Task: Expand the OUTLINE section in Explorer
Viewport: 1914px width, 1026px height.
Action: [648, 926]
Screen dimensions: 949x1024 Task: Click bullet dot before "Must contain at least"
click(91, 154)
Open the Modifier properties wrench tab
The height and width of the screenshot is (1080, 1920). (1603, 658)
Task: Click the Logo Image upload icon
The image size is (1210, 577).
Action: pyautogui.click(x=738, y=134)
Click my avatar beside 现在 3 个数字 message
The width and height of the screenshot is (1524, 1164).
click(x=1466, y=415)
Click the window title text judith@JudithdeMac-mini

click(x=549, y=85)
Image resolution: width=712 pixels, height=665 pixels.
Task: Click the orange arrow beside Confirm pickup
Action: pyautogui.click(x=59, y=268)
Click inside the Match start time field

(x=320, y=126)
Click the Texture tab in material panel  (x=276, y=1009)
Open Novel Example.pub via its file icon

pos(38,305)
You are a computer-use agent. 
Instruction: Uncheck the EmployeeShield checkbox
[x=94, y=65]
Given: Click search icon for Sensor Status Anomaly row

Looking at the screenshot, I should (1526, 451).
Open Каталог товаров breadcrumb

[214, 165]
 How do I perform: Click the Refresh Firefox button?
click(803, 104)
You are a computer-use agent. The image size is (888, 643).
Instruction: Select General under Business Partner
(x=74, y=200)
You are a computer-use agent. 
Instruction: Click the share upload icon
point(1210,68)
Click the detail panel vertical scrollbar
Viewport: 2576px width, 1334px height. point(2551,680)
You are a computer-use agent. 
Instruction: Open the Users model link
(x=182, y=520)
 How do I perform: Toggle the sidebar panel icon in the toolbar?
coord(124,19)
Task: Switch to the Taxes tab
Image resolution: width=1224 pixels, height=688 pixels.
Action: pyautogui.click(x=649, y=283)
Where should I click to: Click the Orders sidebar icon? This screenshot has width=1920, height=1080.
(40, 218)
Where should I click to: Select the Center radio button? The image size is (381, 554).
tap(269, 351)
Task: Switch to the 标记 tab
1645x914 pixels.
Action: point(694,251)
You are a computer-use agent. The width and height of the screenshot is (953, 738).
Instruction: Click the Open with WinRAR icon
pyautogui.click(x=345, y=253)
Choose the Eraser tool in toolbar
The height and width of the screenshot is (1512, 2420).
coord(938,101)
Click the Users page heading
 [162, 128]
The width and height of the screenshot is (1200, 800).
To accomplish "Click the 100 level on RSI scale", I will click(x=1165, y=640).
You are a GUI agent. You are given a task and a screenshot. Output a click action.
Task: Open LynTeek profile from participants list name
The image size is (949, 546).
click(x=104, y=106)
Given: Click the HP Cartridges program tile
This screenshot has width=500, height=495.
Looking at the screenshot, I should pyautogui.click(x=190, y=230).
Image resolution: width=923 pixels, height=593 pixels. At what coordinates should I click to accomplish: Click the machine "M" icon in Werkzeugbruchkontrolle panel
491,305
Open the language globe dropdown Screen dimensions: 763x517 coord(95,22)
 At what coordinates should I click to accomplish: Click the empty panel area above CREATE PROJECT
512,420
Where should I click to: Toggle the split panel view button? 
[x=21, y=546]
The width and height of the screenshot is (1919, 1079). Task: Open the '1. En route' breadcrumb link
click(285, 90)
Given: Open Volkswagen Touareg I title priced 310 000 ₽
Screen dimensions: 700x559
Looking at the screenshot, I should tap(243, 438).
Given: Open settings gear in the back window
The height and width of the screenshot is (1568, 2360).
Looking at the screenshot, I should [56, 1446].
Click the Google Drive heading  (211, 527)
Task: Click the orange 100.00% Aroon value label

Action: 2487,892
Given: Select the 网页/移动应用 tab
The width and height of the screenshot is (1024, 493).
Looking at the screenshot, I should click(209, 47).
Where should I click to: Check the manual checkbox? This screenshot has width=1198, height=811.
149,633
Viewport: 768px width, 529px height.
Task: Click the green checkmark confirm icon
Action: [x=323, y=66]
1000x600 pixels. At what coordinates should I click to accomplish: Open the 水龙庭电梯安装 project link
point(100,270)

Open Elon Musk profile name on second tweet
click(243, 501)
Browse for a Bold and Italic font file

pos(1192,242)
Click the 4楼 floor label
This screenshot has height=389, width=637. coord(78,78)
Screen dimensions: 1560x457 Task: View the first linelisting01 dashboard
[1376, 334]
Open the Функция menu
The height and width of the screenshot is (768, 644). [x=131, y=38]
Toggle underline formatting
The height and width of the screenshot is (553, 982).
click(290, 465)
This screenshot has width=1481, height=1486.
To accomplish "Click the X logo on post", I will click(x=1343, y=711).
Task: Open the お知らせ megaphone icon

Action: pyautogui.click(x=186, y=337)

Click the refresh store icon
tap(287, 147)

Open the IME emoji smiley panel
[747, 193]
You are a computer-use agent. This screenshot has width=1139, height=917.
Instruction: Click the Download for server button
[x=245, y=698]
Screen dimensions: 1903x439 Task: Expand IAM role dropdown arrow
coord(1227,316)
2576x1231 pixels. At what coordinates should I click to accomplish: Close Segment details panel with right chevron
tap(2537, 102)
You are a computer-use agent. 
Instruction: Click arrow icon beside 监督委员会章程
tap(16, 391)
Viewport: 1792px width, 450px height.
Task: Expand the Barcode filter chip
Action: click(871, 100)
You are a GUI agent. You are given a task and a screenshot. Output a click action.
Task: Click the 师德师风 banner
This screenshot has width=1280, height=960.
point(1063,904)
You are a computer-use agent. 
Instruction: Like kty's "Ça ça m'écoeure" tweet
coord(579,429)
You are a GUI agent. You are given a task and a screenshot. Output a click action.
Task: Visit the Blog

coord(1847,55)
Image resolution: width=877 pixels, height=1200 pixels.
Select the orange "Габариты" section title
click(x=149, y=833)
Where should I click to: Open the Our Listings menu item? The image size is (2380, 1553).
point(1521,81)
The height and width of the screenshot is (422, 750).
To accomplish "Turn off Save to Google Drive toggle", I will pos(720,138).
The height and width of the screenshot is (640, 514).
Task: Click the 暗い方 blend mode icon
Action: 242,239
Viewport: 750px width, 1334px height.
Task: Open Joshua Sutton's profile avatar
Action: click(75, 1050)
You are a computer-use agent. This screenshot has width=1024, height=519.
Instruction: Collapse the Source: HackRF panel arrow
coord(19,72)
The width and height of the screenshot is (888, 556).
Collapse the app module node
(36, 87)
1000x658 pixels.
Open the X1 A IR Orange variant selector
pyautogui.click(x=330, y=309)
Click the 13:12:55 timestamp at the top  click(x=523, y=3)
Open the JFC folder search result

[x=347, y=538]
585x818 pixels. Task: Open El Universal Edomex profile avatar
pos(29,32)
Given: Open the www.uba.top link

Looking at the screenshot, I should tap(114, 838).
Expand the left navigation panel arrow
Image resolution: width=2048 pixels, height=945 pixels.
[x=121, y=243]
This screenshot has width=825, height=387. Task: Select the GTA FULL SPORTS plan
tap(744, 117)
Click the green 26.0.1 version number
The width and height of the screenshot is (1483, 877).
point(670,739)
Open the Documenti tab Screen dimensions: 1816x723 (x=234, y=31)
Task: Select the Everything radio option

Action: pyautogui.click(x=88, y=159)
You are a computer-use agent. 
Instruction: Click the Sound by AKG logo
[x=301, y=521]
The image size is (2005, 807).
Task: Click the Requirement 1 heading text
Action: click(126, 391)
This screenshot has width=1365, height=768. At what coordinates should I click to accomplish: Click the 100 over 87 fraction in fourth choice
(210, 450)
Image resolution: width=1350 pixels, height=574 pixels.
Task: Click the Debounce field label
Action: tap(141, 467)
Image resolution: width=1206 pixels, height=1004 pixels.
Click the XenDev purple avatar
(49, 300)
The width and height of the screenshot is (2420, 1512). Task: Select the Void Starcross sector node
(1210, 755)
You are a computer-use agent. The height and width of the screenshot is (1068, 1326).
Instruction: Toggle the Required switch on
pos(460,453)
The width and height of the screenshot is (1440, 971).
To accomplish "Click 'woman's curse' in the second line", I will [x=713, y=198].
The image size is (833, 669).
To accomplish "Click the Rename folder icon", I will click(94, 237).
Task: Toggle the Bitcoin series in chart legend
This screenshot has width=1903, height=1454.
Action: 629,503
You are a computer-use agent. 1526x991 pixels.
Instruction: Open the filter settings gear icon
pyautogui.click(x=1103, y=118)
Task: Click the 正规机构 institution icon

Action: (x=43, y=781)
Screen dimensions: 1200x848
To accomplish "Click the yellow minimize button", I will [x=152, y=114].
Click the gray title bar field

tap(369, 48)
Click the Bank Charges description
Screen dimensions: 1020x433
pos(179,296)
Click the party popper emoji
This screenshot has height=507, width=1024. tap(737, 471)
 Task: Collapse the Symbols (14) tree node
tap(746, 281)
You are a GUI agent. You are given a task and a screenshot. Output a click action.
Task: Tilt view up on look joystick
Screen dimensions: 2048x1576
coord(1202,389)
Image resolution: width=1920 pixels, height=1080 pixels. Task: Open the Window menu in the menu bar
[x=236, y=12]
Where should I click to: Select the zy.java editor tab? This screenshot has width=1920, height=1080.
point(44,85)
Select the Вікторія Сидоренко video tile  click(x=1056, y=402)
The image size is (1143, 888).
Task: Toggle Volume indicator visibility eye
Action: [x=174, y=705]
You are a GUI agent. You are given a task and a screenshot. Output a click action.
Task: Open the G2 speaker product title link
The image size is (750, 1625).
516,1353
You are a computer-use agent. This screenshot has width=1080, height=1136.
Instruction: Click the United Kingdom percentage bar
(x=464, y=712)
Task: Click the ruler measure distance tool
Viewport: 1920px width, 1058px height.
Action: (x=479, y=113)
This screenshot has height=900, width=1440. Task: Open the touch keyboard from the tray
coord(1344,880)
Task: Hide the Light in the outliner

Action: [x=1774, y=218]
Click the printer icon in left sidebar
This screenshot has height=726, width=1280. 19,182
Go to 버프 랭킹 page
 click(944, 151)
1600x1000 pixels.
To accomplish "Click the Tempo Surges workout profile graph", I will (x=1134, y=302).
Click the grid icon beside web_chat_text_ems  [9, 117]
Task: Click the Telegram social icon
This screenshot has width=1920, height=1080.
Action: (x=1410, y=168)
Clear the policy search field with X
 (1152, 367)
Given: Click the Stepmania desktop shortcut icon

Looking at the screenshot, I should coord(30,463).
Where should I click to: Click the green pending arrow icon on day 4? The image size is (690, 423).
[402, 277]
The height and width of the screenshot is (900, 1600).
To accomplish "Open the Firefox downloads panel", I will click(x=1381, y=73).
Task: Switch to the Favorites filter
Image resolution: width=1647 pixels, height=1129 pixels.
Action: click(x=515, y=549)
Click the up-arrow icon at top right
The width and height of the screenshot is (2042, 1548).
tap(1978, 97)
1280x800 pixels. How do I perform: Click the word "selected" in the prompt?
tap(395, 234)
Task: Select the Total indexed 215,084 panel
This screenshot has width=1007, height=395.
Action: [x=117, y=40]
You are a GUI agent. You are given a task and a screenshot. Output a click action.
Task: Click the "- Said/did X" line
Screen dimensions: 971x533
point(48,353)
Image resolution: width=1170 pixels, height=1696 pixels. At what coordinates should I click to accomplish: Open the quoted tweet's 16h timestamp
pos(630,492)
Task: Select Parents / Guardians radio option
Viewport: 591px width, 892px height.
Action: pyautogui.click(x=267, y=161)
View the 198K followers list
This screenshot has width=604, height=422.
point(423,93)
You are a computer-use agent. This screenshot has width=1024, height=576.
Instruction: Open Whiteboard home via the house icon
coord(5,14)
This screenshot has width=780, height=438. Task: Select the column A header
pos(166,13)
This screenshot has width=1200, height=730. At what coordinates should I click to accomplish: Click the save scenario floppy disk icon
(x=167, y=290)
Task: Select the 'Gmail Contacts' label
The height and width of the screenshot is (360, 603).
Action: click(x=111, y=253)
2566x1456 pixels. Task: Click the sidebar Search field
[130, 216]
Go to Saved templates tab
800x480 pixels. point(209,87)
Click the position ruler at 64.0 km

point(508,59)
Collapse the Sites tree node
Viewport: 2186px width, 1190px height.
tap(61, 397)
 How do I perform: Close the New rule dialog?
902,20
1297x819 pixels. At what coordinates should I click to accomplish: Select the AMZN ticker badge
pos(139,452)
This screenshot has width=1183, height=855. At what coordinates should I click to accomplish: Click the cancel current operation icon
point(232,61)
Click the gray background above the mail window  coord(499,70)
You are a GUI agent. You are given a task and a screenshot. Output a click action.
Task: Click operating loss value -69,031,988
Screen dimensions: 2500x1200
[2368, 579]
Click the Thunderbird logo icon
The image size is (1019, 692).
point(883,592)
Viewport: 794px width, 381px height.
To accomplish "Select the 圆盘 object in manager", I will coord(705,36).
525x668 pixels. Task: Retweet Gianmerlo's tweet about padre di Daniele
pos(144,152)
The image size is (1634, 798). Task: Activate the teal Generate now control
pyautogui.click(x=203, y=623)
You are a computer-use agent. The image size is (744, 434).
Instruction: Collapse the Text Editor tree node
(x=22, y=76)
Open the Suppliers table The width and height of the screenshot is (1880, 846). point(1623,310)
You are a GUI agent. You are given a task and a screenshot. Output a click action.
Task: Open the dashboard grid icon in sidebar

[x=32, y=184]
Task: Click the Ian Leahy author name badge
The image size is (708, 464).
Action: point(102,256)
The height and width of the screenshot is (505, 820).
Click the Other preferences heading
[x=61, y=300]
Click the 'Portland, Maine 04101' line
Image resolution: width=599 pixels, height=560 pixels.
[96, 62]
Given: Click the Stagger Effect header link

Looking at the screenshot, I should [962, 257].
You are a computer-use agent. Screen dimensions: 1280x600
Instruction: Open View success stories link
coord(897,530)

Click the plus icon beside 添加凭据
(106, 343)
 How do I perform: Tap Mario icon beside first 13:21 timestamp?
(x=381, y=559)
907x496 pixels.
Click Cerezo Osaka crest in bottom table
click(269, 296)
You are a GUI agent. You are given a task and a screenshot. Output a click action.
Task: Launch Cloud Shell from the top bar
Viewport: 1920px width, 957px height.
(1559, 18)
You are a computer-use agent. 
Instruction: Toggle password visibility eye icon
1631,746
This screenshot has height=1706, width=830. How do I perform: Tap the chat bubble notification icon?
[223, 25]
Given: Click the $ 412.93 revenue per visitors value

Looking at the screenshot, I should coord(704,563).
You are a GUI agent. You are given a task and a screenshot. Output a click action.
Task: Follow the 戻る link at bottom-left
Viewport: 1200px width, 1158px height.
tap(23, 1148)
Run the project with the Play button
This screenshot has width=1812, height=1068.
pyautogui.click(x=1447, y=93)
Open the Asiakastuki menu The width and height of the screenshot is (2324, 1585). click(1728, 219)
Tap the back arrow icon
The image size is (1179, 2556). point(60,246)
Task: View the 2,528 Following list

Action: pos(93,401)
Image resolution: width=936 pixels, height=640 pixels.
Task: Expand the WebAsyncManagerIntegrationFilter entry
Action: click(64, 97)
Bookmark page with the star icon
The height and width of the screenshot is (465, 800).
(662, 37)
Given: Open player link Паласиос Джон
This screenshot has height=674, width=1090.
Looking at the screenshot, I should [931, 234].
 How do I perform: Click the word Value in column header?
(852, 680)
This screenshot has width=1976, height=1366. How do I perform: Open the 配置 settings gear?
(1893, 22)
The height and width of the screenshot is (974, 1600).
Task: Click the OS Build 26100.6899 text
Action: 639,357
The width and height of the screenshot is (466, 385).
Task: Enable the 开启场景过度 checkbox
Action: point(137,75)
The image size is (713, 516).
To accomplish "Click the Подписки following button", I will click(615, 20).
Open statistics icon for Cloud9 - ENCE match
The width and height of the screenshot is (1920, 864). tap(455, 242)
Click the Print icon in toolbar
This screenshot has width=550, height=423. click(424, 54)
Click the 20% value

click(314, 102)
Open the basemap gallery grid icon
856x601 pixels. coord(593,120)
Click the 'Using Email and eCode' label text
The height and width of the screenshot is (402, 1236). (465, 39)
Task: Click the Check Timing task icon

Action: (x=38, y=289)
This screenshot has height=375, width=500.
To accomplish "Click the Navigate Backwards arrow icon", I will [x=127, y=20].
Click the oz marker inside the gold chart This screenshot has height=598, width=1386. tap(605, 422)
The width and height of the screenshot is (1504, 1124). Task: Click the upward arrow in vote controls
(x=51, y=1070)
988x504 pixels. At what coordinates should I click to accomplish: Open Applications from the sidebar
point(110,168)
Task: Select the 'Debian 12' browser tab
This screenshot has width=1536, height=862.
- - - - -
## TASK DIRECTIONS
Reproduce the entries verbatim, starting from the first line and going on through the line containing "Action: pyautogui.click(x=738, y=134)".

## RESULT FOR THIS EXERCISE
Task: Expand the OUTLINE section in Explorer
Viewport: 1914px width, 1026px height.
Action: [648, 926]
Screen dimensions: 949x1024 Task: Click bullet dot before "Must contain at least"
click(91, 154)
Open the Modifier properties wrench tab
The height and width of the screenshot is (1080, 1920). (1603, 658)
Task: Click the Logo Image upload icon
The image size is (1210, 577).
Action: pyautogui.click(x=738, y=134)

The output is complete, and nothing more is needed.